§ **Task to carry out**: In the passage on why bad things happen to good people, write out word for word the stretch from "The most common" through "people are knaves.".

The Way of the World
I can’t even begin to scratch the surface of evil here, but I want to consider one facet of it.
The most common objection to the Christian God is this: If He is good, omnipotent and just, bad things wouldn’t happen to good people. And, by corollary, good things wouldn’t happen to bad people.
This always bothered me, but then it dawned on me: the alternative would be a travesty. Good things happen only to good people, and bad things happen only to bad people. All the successful people are virtuous people and all the poor people are knaves.
“There’s Donald Trump. He must be an awfully good and saintly man to have that kind of money. And there goes Francis of Assisi with his begging bowl. He must be a wicked fellow.”
God rewarding virtue with money and punishing the vice-ridden with poverty. God giving great bodies and good health to those who pray, and imposing physical weakness and illness on those who don’t.

§ **Available data**:
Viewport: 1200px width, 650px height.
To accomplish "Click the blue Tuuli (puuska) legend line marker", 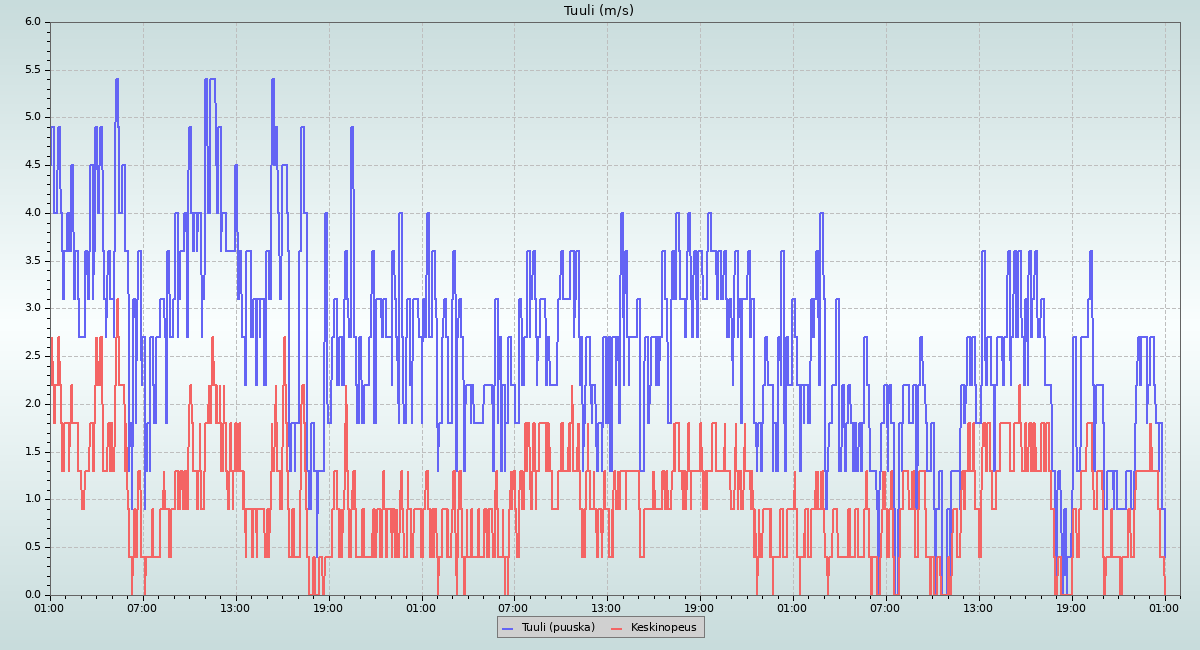I will tap(507, 628).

§ **Answer**:
The most common objection to the Christian God is this: If He is good, omnipotent and just, bad things wouldn’t happen to good people. And, by corollary, good things wouldn’t happen to bad people.
This always bothered me, but then it dawned on me: the alternative would be a travesty. Good things happen only to good people, and bad things happen only to bad people. All the successful people are virtuous people and all the poor people are knaves.